(Stored data)
=== Begin Enclosure ===

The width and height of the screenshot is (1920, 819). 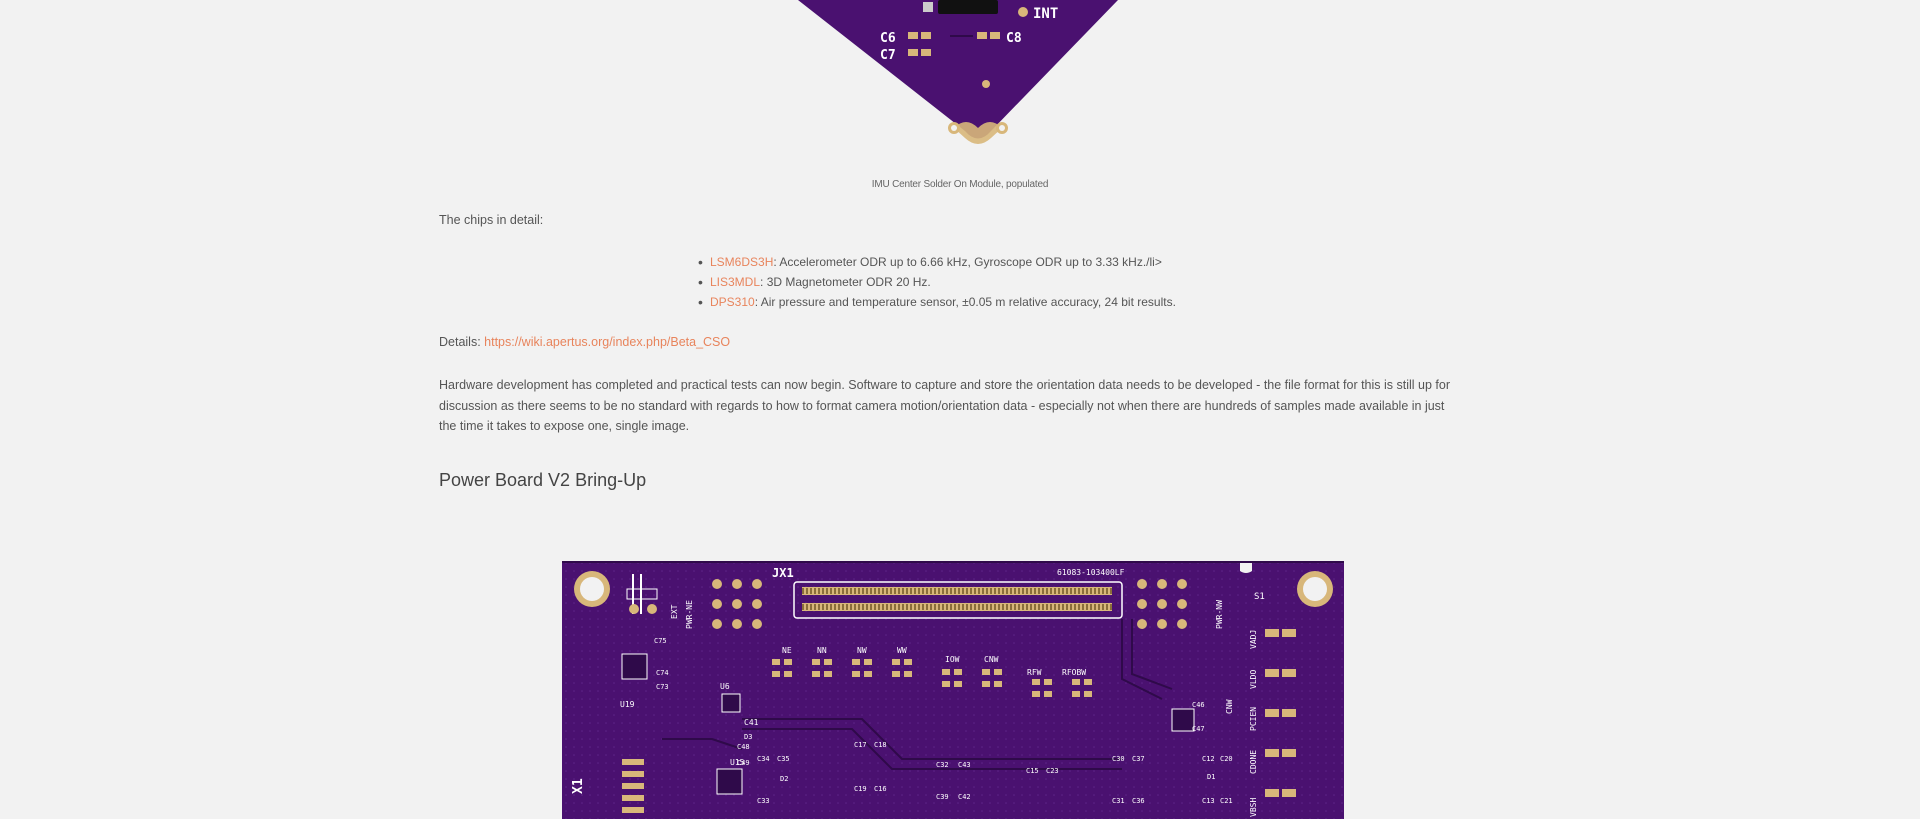 I want to click on cdone-label: CDONE, so click(x=1254, y=762).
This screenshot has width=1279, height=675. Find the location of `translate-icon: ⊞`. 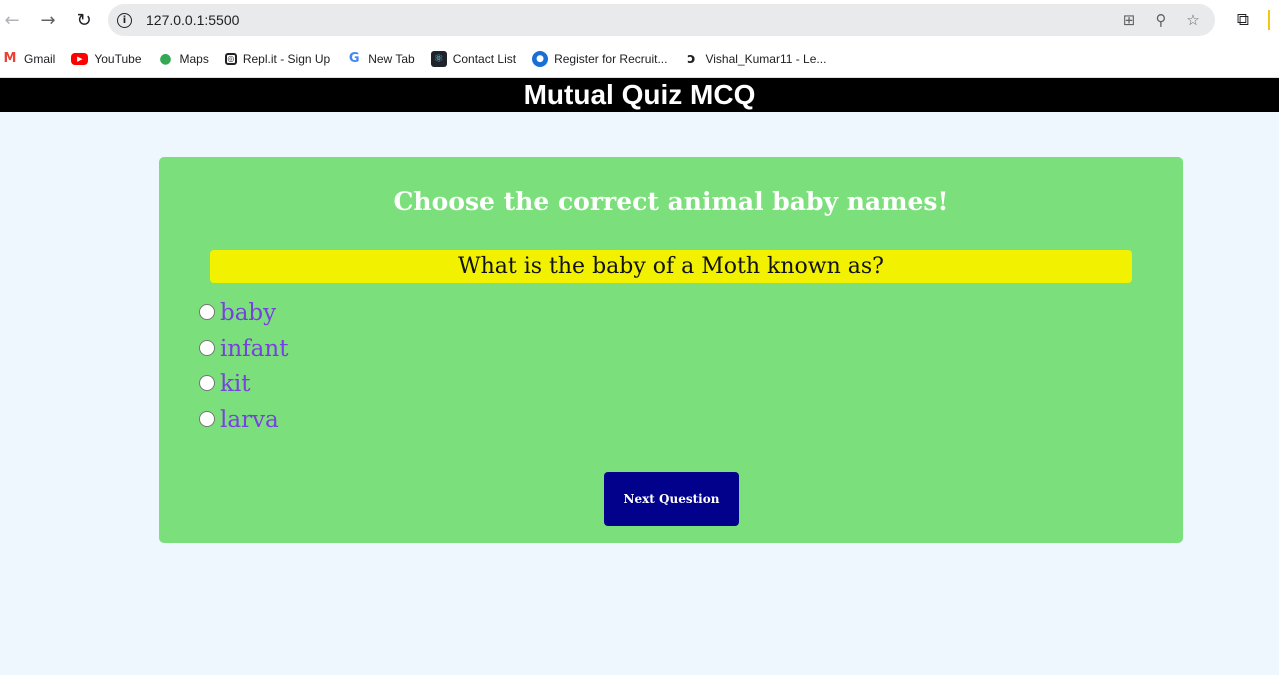

translate-icon: ⊞ is located at coordinates (1129, 20).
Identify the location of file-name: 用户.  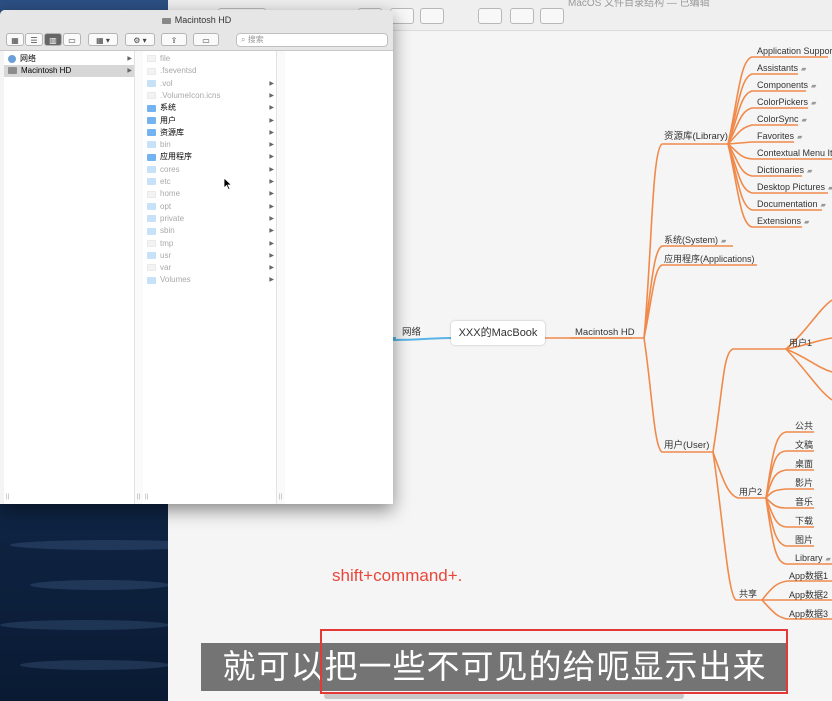
(168, 120).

=== End Enclosure ===

* Task to carry out: Copy the rows word for word, starting at the line that contains "This screenshot has" and ending with the last line of the rows. Omit the pictures from your copy.

* Reply to the exercise:
This screenshot has width=1279, height=675. Find the location of `translate-icon: ⊞`. 

translate-icon: ⊞ is located at coordinates (1129, 20).
Identify the location of file-name: 用户.  
(168, 120).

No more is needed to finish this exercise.